我的目标是在不同的链接中提取特殊数据。例如,目标链接主页是http://www.hurriyetemlak.com/satilik-daire,我想从

收集价格值

http://www.hurriyetemlak.com/konut-satilik/istanbul-bahcelievler-bahcelievler-emlakcidan-apartman-dairesi/detay?sParam=T0CxxQ7yvMbCCAkDN0Behw==&new=1

或来自其他链接http://www.hurriyetemlak.com/konut-satilik/ankara-cankaya-yasamkent-emlakcidan-apartman-dairesi/detay?sParam=iM12IpDxQ9JOLFTGIwQMKg==&new=1

My code is like that :

import scrapy
from scrapy.spiders import CrawlSpider,Rule
from scrapy.linkextractors import LinkExtractor
from scrapy.selector import Selector
from scrapy.http import HtmlResponse

class deneme01(CrawlSpider):
    name = 'hurriyetemlak'
    allowed_domains = ['hurriyetemlak.com']
    start_urls = ['http://www.hurriyetemlak.com/satilik-daire']
    Rule = (LinkExtractor(restrict_xpaths=('//ul[@id="reality-list"]//li[@onmouseover="show(this);"]')),callback='parse_item')


    def parse_item(self,response):
                            item = scrapy.Item()
                            item['price']=response.selector.xpath('//li[@class="price-lineclearfix"]/text()').extract()
                            yield item

但是我接受了语法错误。

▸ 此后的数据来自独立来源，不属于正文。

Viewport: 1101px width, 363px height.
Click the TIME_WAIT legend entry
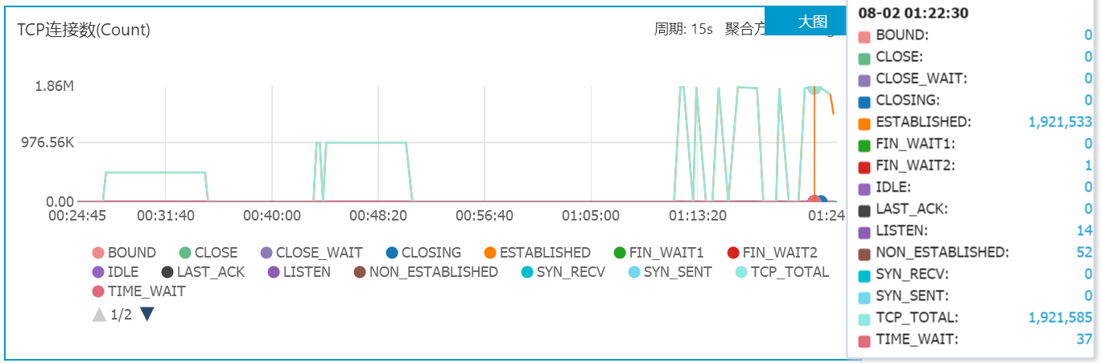(138, 291)
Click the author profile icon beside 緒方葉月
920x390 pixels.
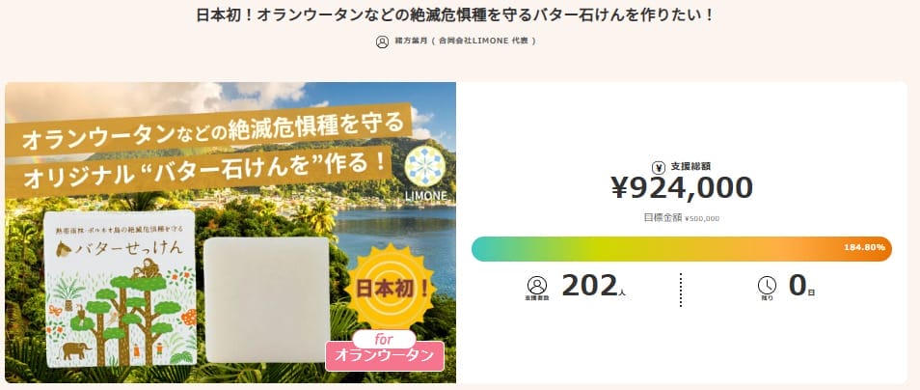(x=384, y=42)
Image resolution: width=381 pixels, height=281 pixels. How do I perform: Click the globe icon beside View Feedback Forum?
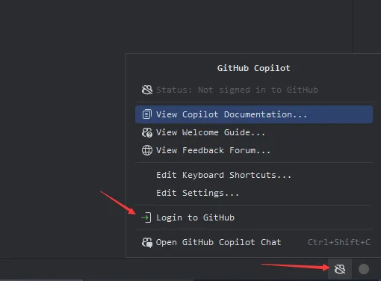147,150
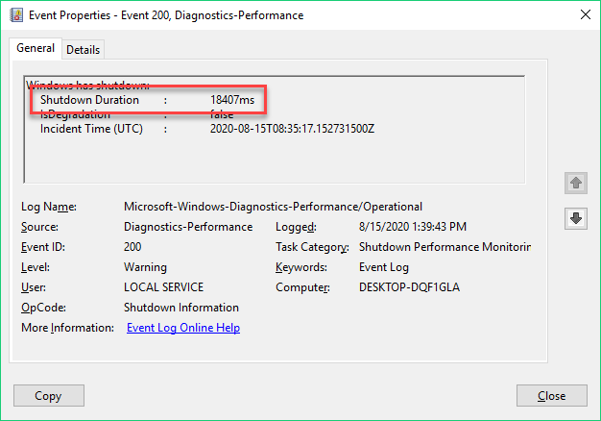
Task: Click the down arrow next event button
Action: pyautogui.click(x=576, y=218)
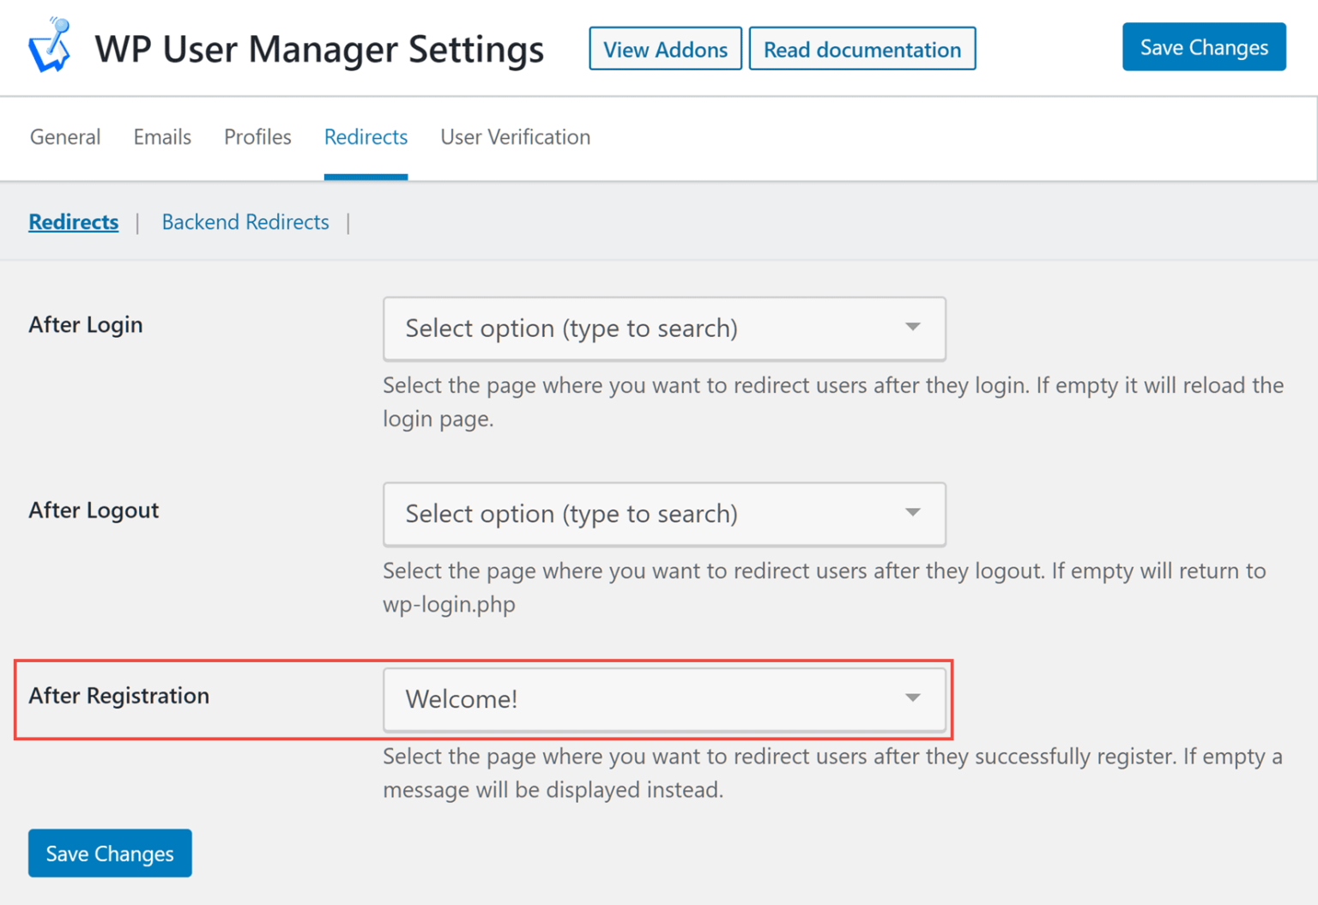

我无法弄清楚它为什么会发生。我只是应用规则的功能。

1 个答案:

答案 0 :(得分:0)

请在发生语法错误时发布回溯。

为了帮助其他读者,如果他们有类似的问题,我会粘贴你的蜘蛛从scrapy runspider给我的东西(我省略了回调):

$ cat test001.py 
import scrapy
from scrapy.spiders import CrawlSpider,Rule
from scrapy.linkextractors import LinkExtractor
from scrapy.selector import Selector
from scrapy.http import HtmlResponse

class deneme01(CrawlSpider):
    name = 'hurriyetemlak'
    allowed_domains = ['hurriyetemlak.com']
    start_urls = ['http://www.hurriyetemlak.com/satilik-daire']
    Rule = (LinkExtractor(restrict_xpaths=('//ul[@id="reality-list"]//li[@onmouseover="show(this);"]')),callback='parse_item')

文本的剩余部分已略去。